Russian military intelligence executed a cyberattack on at least one U.S. voting software supplier and sent spear-phishing emails to more than 100 local election officials just days before last November’s presidential election, according to a highly classified intelligence report obtained by The Intercept. The top-secret National Security Agency document, which was provided anonymously to The Intercept and independently authenticated, analyzes intelligence very recently acquired by the agency about a months-long Russian intelligence cyber effort against elements of the U.S. election and voting infrastructure. The report, dated May 5, 2017, is the most detailed U.S. government account of Russian interference in the election that has yet come to light. While the document provides a rare window into the NSA’s understanding of the mechanics of Russian hacking, it does not show the underlying “raw” intelligence on which the analysis is based. A U.S. intelligence officer who declined to be identified cautioned against drawing too big a conclusion from the document because a single analysis is not necessarily definitive.
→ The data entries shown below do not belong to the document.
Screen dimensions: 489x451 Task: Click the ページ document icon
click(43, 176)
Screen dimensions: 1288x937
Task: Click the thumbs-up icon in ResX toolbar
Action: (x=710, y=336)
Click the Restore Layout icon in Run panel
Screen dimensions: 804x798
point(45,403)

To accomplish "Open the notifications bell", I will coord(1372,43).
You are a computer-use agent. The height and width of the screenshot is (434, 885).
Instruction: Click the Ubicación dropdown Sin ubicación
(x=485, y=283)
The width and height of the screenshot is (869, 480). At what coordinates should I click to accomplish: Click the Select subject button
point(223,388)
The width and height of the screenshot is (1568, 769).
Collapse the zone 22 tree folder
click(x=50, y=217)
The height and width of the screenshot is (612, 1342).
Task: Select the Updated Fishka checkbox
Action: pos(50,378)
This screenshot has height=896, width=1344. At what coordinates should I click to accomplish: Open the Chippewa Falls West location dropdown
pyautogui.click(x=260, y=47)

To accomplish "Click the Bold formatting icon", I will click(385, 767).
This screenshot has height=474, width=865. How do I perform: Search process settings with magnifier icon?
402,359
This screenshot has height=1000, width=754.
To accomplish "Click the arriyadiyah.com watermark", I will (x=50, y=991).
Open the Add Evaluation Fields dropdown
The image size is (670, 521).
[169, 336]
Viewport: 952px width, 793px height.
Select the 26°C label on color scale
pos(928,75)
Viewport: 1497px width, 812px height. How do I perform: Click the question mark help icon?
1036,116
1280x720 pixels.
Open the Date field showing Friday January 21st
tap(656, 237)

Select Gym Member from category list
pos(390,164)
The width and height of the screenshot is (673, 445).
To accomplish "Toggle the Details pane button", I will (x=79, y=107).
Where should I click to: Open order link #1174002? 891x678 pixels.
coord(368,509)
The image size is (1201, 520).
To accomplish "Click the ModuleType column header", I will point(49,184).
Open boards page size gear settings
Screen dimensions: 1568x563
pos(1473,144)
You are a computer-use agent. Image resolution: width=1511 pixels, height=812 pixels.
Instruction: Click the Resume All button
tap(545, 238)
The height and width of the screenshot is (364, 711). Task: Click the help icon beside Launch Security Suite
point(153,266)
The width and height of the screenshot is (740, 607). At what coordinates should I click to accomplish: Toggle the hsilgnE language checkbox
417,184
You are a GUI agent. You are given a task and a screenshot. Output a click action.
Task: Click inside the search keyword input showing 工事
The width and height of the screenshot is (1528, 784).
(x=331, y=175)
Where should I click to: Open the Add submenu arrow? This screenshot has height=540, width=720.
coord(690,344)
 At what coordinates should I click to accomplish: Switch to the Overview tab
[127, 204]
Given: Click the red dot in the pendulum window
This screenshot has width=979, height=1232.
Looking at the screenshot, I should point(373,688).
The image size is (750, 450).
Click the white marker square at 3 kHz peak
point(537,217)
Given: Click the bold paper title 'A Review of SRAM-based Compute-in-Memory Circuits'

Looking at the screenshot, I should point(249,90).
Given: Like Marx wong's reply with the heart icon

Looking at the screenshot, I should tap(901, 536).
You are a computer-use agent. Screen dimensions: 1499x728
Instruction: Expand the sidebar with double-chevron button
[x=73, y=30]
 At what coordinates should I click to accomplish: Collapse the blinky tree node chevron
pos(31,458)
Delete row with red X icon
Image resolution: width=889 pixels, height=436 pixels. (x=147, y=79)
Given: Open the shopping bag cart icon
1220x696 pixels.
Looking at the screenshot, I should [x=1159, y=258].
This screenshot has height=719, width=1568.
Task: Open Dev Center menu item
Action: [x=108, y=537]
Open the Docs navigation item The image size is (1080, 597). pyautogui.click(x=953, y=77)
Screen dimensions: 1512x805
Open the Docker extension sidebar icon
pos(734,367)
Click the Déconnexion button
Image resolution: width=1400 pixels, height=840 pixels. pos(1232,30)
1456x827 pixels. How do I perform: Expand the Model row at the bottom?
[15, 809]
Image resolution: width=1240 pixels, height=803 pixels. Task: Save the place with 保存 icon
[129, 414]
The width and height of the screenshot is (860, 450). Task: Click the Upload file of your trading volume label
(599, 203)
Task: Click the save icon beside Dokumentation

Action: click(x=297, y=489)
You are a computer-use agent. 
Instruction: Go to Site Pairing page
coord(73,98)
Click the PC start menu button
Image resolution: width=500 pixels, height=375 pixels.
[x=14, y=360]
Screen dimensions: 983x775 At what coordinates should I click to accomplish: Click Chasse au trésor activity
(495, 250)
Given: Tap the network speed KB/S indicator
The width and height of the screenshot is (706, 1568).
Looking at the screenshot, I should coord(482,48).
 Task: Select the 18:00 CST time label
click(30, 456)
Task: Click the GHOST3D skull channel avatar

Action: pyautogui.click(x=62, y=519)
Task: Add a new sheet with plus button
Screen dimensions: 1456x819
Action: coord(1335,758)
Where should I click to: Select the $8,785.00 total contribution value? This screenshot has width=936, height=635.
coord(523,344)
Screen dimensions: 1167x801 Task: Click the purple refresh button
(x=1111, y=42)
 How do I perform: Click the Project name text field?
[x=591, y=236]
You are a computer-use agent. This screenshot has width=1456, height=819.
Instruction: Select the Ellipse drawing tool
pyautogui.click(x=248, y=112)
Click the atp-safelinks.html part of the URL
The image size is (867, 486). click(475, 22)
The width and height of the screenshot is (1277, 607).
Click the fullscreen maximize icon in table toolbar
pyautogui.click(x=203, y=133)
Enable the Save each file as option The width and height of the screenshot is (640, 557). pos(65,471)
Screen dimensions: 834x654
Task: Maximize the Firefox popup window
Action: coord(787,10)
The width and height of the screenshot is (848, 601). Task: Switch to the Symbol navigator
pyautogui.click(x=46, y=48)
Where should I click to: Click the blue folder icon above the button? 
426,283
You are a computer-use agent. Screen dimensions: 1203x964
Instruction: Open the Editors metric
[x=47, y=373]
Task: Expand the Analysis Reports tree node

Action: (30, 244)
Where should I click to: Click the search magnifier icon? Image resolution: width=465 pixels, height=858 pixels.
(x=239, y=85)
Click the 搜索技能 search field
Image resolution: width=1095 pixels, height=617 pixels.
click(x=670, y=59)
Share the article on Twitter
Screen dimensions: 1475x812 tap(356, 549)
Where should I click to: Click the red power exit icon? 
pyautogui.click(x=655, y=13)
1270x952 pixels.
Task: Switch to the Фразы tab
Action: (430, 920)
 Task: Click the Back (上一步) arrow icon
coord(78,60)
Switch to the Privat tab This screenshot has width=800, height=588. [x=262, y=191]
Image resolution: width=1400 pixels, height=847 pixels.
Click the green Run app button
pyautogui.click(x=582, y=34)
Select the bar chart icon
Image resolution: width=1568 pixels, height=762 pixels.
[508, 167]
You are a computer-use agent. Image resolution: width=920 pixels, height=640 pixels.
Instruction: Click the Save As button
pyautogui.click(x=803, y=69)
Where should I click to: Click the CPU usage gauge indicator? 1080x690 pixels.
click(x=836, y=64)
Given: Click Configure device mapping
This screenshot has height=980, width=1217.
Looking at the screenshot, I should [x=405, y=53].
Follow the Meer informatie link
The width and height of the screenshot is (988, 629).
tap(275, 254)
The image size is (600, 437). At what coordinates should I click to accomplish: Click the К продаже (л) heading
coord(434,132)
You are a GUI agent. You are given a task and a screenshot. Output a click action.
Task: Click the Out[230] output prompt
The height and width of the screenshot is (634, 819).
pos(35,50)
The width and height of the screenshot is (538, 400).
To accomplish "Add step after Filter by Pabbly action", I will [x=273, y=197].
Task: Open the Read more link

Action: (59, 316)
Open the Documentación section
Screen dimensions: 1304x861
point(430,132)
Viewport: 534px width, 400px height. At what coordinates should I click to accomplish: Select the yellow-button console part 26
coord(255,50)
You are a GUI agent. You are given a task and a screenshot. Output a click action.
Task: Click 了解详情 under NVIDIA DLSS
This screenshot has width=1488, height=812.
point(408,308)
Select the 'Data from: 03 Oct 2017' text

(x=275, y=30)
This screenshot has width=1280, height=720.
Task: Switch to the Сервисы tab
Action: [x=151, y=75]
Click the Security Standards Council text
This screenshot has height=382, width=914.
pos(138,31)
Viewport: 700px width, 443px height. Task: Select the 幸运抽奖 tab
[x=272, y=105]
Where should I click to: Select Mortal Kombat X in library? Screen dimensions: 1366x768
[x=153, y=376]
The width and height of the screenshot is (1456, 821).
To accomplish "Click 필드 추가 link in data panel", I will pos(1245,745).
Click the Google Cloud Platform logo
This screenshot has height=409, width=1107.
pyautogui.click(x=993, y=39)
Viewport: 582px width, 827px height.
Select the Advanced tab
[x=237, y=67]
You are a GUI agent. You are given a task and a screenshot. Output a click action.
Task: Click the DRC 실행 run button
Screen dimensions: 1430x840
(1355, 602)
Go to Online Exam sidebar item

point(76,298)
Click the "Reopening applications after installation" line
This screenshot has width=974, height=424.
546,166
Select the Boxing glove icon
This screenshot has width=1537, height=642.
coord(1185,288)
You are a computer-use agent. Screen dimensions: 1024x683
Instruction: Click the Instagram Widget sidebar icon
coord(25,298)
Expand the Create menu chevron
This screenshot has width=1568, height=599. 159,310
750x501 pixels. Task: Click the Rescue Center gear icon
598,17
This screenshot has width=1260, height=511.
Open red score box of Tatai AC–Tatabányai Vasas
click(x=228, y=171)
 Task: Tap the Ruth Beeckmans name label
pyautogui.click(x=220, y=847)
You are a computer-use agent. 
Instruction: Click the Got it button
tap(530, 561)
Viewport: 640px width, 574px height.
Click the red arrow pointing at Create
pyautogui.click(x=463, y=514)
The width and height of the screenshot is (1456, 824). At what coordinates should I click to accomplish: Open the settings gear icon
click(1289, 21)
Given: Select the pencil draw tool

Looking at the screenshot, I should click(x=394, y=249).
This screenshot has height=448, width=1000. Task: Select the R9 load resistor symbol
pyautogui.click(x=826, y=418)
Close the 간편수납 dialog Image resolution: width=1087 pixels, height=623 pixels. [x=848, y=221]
… Getting attention and a budget commitment to election security requires solving a political riddle. “The problem we have is that voting security doesn’t matter until something happens, and then after something happens, there’s a group of people who don’t want the security, because whatever happened, happened in their favor,” said Bruce Schneier, a cybersecurity expert at Harvard’s Berkman Center who has written frequently about the security vulnerabilities of U.S. election systems. “That makes it a very hard security problem, unlike your bank account.” Schneier said the attack, as described by the NSA, is standard hacking procedure. “Credential-stealing, spear-phishing — this is how it’s done,” he said. “Once you get a beachhead, then you try to figure out how to go elsewhere.”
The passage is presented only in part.